The delivery company faces expulsion from the London Stock Exchange after falling out with its auditor – but what does this mean for investors?
May 16, 2022

Investors in DX Group (DX.) have faced a barrage of bad news this year. In January, the courier was suspended from trading on Aim after it failed to publish its annual results on time. The hold-up was due to a corporate governance inquiry, sparked by an earlier internal investigation.

One month later, DX’s auditor, Grant Thornton, resigned over “serious concerns” stemming from its latest audit. These related to "the company’s governance and to executive conduct, specifically arising in connection with... actual or potential breaches of law", the auditor said in a letter. 

Since then, DX has struggled to appoint a new auditor and is facing the “material risk” that it will not publish its accounts by 5 July 2022 – a year after the end of the relevant financial period. If this happens, the London Stock Exchange could permanently remove DX’s shares from Aim, unless an exemption to the rules is agreed. 

Things aren’t looking promising.

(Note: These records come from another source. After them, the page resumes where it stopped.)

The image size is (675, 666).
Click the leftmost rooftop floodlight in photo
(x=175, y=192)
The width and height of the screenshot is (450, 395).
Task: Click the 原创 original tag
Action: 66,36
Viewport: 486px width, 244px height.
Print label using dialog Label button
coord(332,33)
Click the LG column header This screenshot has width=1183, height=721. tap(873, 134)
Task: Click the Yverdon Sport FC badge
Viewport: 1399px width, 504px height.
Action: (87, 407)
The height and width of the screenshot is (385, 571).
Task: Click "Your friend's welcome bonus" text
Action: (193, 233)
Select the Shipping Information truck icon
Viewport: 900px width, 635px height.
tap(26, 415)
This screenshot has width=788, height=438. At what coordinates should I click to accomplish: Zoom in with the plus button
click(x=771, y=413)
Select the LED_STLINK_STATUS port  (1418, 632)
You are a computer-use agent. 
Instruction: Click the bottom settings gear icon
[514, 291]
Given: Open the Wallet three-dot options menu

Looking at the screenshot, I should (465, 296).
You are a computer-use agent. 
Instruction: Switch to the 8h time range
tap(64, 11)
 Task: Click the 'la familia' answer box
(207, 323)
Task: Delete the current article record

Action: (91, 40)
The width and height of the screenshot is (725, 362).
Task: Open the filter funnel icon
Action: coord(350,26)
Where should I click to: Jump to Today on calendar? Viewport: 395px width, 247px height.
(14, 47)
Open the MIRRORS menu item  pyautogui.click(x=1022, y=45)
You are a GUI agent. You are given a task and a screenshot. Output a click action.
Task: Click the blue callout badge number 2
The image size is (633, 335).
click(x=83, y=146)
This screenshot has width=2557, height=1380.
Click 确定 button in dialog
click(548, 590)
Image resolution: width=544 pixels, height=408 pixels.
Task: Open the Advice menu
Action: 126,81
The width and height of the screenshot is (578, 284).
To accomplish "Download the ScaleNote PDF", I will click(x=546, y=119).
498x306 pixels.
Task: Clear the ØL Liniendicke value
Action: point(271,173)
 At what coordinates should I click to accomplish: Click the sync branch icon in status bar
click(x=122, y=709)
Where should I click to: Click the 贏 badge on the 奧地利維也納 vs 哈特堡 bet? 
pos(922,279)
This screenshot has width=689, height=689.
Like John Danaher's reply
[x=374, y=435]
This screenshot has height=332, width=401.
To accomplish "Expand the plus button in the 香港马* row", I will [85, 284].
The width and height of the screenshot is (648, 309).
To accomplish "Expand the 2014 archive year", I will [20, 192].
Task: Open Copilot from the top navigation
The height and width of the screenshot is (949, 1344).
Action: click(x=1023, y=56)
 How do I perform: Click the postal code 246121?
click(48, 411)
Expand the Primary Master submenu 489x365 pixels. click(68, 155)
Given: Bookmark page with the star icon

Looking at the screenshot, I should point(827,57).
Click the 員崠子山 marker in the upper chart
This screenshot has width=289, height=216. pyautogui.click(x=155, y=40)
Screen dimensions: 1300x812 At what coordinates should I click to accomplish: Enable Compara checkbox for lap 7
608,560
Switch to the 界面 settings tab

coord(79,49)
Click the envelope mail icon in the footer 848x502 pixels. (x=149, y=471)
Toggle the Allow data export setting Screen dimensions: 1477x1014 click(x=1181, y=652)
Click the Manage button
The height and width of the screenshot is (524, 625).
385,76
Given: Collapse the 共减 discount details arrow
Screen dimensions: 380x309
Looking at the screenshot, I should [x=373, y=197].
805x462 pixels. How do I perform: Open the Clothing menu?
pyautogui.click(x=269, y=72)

Even if DX manages to appoint an auditor immediately, the company will have less than two months to carry out its review. According to one analyst, this is a tighter timeframe than most auditors have for businesses they have worked with before, let alone a new company accused of rule-breaking. The likelihood of DX filing its results by 5 July seems slim. 

A delisting would leave investors in an extremely awkward position. While they would retain ownership rights, they would be holding shares in a private company. As a result, much of the regulation that keeps public groups in check would fall away. Reporting obligations, for example, are more relaxed for private companies, making financial information harder to come by, while it is also far trickier to sell shares when they are not being traded on an exchange. The normal process of price formation cannot take place and there is a general lack of transparency. 

A cloud of mystery still hangs over DX’s troubles. Grant Thornton claimed that DX provided it with “inaccurate information”, which failed to give a “full picture of the scale and seriousness” of what had taken place, without going into more detail about what offences might have been committed, or by who. 

DX’s board said these reasons do not accurately reflect the current situation, and stressed that its inquiry relates to a disciplinary matter, rather than to the group’s financial performance and position.

Expulsion from the stock exchange due to late results is unusual. Companies typically delist after a failed attempt to squeeze out a minority shareholder, during which the majority offers to buy the shares or threatens to delist. 

A DX spokesperson said shareholders would hold shares in a private company if the company were removed from Aim. DX's nominated adviser (Nomad) did not respond to a request for comment. All Aim companies are required to have a Nomad to advise them of their obligations once on the market, and during admission.